> **Instructions to follow**
The word "Version": say how many lines of the data below contain it, and give the number alone.

Stored data entries

Start of Block

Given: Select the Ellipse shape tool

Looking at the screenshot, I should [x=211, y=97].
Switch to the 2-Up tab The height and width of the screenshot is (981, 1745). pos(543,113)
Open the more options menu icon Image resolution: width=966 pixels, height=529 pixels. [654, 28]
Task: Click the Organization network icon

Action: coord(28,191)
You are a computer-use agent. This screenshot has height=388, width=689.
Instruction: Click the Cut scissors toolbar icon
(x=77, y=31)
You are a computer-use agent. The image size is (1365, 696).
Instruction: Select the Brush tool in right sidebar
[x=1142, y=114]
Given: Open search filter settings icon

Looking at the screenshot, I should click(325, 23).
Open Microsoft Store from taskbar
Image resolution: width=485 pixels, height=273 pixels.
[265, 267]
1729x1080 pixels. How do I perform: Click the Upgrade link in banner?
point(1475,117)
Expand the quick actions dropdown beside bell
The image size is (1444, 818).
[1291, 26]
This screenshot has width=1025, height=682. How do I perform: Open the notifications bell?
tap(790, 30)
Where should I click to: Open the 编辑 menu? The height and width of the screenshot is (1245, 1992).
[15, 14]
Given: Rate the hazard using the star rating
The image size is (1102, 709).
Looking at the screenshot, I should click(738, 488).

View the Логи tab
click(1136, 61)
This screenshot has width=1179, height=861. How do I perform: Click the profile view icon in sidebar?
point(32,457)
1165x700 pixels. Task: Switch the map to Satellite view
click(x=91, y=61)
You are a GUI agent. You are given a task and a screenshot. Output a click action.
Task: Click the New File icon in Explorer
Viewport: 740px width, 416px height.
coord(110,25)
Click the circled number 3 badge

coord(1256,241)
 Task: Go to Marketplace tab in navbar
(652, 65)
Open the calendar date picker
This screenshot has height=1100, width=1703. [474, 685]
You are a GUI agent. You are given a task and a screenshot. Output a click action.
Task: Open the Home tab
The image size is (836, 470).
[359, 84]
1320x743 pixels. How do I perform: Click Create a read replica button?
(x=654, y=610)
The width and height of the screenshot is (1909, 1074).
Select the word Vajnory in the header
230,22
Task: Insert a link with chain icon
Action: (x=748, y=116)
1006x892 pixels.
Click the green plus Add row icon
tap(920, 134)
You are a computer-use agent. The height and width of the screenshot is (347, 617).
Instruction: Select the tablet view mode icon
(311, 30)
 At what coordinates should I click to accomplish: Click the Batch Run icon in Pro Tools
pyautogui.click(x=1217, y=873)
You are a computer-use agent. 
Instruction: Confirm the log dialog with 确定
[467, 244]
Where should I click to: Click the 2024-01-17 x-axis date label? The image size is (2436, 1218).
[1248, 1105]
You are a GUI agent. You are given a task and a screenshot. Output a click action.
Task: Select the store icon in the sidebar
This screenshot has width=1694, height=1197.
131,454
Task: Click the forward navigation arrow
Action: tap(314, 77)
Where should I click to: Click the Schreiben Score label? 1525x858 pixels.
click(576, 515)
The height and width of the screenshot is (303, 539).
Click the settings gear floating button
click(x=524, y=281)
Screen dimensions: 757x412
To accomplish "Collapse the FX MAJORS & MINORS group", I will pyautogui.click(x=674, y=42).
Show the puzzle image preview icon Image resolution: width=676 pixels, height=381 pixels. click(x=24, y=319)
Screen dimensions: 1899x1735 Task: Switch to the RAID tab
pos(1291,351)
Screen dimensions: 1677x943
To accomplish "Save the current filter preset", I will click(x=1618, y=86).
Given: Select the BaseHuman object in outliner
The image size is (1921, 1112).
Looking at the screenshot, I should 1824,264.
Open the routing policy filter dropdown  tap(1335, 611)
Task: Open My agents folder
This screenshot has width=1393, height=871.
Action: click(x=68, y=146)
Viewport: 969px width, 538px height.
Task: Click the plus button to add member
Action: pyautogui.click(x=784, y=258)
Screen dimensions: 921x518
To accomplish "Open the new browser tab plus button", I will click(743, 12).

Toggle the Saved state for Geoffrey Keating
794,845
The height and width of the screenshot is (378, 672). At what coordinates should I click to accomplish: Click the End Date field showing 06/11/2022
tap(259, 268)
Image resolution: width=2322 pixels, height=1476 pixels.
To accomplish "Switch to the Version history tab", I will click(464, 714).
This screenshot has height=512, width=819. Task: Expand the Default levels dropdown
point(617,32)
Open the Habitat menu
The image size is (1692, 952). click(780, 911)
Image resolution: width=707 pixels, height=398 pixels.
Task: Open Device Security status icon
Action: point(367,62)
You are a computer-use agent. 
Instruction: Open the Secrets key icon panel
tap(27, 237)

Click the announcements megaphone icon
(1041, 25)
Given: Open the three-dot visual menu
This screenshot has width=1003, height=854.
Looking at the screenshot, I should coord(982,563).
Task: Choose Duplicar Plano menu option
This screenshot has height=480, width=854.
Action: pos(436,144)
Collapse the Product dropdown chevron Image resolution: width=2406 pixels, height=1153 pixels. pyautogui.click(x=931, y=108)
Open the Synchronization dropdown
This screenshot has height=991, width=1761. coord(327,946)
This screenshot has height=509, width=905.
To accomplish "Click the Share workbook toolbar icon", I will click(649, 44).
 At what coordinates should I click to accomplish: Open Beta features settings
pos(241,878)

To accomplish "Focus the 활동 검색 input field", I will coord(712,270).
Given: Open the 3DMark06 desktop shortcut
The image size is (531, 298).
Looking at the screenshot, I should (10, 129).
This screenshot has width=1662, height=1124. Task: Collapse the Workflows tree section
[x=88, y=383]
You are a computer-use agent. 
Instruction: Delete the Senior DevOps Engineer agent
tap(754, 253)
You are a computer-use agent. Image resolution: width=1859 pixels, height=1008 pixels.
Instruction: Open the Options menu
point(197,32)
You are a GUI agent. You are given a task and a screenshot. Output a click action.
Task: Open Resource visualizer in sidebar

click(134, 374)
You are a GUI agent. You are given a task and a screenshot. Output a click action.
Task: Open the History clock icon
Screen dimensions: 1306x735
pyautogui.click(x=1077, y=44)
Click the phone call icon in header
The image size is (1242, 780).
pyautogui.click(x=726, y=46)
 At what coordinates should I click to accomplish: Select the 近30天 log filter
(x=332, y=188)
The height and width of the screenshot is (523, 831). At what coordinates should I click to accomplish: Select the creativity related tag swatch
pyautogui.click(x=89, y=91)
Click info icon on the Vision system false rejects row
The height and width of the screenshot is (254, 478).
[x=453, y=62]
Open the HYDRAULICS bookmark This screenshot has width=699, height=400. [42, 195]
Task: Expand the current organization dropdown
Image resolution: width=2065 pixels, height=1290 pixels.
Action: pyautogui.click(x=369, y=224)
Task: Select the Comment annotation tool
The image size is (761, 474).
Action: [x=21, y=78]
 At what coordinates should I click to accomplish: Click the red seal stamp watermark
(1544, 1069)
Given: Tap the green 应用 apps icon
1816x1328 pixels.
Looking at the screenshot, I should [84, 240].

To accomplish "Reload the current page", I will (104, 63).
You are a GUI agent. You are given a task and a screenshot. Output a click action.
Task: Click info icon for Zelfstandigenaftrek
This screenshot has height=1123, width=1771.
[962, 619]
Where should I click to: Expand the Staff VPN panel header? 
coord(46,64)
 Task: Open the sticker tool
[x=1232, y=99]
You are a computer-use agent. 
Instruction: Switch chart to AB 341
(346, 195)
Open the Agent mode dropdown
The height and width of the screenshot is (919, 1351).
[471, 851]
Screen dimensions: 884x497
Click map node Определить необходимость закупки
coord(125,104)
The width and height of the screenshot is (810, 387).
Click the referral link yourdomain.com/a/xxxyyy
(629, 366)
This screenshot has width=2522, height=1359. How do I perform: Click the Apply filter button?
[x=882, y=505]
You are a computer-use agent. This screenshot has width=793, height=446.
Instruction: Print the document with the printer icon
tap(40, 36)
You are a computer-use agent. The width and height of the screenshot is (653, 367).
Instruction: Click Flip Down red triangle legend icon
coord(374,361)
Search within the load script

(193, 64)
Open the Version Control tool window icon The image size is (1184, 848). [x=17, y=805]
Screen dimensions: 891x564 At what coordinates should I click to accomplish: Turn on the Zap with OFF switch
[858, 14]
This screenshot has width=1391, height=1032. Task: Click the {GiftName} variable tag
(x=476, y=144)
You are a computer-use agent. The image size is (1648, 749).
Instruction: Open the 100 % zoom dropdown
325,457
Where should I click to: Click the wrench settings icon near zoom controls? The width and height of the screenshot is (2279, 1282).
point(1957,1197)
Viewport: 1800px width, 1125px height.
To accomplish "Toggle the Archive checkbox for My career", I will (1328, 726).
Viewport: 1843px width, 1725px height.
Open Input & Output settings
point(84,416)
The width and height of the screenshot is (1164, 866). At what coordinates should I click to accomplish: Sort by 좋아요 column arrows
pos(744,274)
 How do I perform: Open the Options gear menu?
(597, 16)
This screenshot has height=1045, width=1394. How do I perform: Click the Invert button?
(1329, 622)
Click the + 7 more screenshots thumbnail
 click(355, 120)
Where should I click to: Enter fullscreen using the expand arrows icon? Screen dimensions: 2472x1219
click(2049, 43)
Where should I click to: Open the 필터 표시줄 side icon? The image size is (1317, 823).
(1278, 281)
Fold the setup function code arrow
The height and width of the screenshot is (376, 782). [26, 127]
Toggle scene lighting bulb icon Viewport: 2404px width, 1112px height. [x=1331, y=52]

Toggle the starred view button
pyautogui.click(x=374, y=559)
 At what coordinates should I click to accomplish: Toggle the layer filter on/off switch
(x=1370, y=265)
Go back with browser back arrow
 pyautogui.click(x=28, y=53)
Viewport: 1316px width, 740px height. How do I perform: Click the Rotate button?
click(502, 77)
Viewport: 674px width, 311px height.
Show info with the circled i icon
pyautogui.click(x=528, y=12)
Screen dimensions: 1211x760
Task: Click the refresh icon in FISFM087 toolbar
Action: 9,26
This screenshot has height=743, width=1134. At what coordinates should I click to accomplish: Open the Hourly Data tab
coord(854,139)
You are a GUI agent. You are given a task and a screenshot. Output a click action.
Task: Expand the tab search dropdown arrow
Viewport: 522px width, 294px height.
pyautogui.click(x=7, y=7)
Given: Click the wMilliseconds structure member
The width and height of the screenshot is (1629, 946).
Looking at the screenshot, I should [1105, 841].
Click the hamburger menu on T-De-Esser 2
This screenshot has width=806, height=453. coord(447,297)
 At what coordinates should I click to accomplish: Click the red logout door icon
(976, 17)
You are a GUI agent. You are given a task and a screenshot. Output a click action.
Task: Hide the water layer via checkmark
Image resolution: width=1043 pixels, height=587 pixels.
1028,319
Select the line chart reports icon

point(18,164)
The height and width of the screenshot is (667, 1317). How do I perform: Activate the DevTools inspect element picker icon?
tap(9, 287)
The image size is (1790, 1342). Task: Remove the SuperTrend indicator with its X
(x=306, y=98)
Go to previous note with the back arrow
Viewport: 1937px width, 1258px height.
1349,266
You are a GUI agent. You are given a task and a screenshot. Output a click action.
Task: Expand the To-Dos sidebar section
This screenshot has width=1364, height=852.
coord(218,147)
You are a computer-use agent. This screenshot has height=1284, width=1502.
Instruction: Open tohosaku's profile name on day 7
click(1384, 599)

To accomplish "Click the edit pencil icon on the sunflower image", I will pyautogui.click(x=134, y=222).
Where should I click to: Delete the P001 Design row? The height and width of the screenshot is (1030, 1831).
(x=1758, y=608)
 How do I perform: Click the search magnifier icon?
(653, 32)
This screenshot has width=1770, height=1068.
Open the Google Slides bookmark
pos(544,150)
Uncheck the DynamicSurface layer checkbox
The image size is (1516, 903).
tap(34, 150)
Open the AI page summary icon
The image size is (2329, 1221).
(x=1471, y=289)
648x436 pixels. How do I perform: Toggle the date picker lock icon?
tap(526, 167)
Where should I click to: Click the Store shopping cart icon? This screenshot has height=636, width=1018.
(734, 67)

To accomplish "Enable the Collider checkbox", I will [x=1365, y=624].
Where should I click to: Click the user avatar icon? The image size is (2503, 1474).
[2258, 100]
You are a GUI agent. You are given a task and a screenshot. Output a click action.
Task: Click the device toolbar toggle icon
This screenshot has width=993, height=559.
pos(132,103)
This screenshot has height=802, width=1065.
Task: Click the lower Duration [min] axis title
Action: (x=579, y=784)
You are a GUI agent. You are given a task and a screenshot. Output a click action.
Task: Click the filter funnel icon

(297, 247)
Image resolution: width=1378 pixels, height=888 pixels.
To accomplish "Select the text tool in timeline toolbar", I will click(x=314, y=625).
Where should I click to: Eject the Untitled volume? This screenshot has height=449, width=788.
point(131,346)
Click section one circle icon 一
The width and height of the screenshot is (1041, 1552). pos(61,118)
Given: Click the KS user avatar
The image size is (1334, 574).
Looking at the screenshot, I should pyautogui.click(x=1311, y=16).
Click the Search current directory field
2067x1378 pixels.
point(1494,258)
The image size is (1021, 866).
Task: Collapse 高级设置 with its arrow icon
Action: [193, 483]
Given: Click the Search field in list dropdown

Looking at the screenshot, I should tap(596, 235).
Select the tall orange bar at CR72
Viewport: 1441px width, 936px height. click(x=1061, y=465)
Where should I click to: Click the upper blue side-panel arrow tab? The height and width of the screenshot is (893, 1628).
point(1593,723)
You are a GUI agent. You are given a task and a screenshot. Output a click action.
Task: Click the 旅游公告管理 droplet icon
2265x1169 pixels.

End of Block

> **Output below**
2